Assignment: Return all of the records exactly.
__________
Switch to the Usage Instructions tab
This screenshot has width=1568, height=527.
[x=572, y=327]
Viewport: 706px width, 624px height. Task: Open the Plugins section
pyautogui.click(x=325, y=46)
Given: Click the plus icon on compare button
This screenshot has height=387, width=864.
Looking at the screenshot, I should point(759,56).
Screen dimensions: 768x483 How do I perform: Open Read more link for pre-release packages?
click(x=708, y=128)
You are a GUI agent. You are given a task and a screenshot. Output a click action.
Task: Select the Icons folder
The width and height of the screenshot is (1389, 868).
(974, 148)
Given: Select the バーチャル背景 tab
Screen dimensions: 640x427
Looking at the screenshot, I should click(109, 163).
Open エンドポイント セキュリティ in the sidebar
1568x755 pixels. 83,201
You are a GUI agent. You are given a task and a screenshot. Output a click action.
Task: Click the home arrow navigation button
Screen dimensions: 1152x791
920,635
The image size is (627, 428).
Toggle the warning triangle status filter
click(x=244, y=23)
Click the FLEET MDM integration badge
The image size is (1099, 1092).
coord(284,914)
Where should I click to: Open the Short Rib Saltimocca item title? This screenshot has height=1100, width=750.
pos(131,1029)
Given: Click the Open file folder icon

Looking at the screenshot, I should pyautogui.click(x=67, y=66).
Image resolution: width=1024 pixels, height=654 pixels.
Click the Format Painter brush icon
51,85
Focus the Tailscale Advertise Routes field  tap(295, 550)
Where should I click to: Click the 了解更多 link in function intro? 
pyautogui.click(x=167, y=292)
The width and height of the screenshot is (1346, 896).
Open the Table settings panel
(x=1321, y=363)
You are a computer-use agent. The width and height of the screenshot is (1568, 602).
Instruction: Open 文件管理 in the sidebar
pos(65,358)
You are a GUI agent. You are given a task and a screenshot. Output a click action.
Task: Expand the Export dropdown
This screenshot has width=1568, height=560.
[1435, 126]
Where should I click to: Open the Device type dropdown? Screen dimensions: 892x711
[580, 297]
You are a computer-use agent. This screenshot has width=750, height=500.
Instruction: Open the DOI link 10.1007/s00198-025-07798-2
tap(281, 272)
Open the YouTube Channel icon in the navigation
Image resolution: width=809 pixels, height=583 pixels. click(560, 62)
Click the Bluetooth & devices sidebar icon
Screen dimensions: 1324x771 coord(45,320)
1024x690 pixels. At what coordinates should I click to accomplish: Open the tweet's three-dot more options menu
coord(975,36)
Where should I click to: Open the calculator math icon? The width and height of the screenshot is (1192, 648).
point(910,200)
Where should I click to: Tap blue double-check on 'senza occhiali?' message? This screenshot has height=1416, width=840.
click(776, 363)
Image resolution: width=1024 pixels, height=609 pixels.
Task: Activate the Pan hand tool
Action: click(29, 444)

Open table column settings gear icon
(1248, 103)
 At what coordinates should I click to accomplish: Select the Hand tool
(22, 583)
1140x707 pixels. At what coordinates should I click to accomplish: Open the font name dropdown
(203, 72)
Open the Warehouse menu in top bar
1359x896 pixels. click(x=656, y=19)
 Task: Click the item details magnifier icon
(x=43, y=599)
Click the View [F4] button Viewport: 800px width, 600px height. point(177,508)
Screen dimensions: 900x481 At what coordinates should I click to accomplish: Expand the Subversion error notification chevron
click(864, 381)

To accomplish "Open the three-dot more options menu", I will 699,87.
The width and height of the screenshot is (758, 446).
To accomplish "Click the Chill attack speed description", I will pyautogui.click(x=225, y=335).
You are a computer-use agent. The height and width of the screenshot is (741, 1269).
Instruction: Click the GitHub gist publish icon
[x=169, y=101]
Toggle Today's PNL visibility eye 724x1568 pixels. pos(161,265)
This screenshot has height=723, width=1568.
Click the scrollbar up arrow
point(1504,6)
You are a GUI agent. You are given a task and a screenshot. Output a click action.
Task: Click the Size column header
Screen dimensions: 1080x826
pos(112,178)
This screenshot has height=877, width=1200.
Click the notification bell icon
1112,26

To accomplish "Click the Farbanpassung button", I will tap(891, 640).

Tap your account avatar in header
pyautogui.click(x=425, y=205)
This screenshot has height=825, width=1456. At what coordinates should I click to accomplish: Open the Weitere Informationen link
__________
Output of the task:
Switch to the Usage Instructions tab
This screenshot has width=1568, height=527.
[x=572, y=327]
Viewport: 706px width, 624px height. Task: Open the Plugins section
pyautogui.click(x=325, y=46)
Given: Click the plus icon on compare button
This screenshot has height=387, width=864.
Looking at the screenshot, I should point(759,56).
Screen dimensions: 768x483 How do I perform: Open Read more link for pre-release packages?
click(x=708, y=128)
You are a GUI agent. You are given a task and a screenshot. Output a click action.
Task: Select the Icons folder
The width and height of the screenshot is (1389, 868).
(974, 148)
Given: Select the バーチャル背景 tab
Screen dimensions: 640x427
Looking at the screenshot, I should click(109, 163).
Open エンドポイント セキュリティ in the sidebar
1568x755 pixels. 83,201
You are a GUI agent. You are given a task and a screenshot. Output a click action.
Task: Click the home arrow navigation button
Screen dimensions: 1152x791
920,635
The image size is (627, 428).
Toggle the warning triangle status filter
click(x=244, y=23)
Click the FLEET MDM integration badge
The image size is (1099, 1092).
coord(284,914)
Where should I click to: Open the Short Rib Saltimocca item title? This screenshot has height=1100, width=750.
pos(131,1029)
Given: Click the Open file folder icon

Looking at the screenshot, I should pyautogui.click(x=67, y=66).
Image resolution: width=1024 pixels, height=654 pixels.
Click the Format Painter brush icon
51,85
Focus the Tailscale Advertise Routes field  tap(295, 550)
Where should I click to: Click the 了解更多 link in function intro? 
pyautogui.click(x=167, y=292)
The width and height of the screenshot is (1346, 896).
Open the Table settings panel
(x=1321, y=363)
You are a computer-use agent. The width and height of the screenshot is (1568, 602).
Instruction: Open 文件管理 in the sidebar
pos(65,358)
You are a GUI agent. You are given a task and a screenshot. Output a click action.
Task: Expand the Export dropdown
This screenshot has width=1568, height=560.
[1435, 126]
Where should I click to: Open the Device type dropdown? Screen dimensions: 892x711
[580, 297]
You are a computer-use agent. This screenshot has width=750, height=500.
Instruction: Open the DOI link 10.1007/s00198-025-07798-2
tap(281, 272)
Open the YouTube Channel icon in the navigation
Image resolution: width=809 pixels, height=583 pixels. click(560, 62)
Click the Bluetooth & devices sidebar icon
Screen dimensions: 1324x771 coord(45,320)
1024x690 pixels. At what coordinates should I click to accomplish: Open the tweet's three-dot more options menu
coord(975,36)
Where should I click to: Open the calculator math icon? The width and height of the screenshot is (1192, 648).
point(910,200)
Where should I click to: Tap blue double-check on 'senza occhiali?' message? This screenshot has height=1416, width=840.
click(776, 363)
Image resolution: width=1024 pixels, height=609 pixels.
Task: Activate the Pan hand tool
Action: click(29, 444)

Open table column settings gear icon
(1248, 103)
 At what coordinates should I click to accomplish: Select the Hand tool
(22, 583)
1140x707 pixels. At what coordinates should I click to accomplish: Open the font name dropdown
(203, 72)
Open the Warehouse menu in top bar
1359x896 pixels. click(x=656, y=19)
 Task: Click the item details magnifier icon
(x=43, y=599)
Click the View [F4] button Viewport: 800px width, 600px height. point(177,508)
Screen dimensions: 900x481 At what coordinates should I click to accomplish: Expand the Subversion error notification chevron
click(864, 381)

To accomplish "Open the three-dot more options menu", I will 699,87.
The width and height of the screenshot is (758, 446).
To accomplish "Click the Chill attack speed description", I will pyautogui.click(x=225, y=335).
You are a computer-use agent. The height and width of the screenshot is (741, 1269).
Instruction: Click the GitHub gist publish icon
[x=169, y=101]
Toggle Today's PNL visibility eye 724x1568 pixels. pos(161,265)
This screenshot has height=723, width=1568.
Click the scrollbar up arrow
point(1504,6)
You are a GUI agent. You are given a task and a screenshot. Output a click action.
Task: Click the Size column header
Screen dimensions: 1080x826
pos(112,178)
This screenshot has height=877, width=1200.
Click the notification bell icon
1112,26

To accomplish "Click the Farbanpassung button", I will tap(891, 640).

Tap your account avatar in header
pyautogui.click(x=425, y=205)
This screenshot has height=825, width=1456. At what coordinates should I click to accomplish: Open the Weitere Informationen link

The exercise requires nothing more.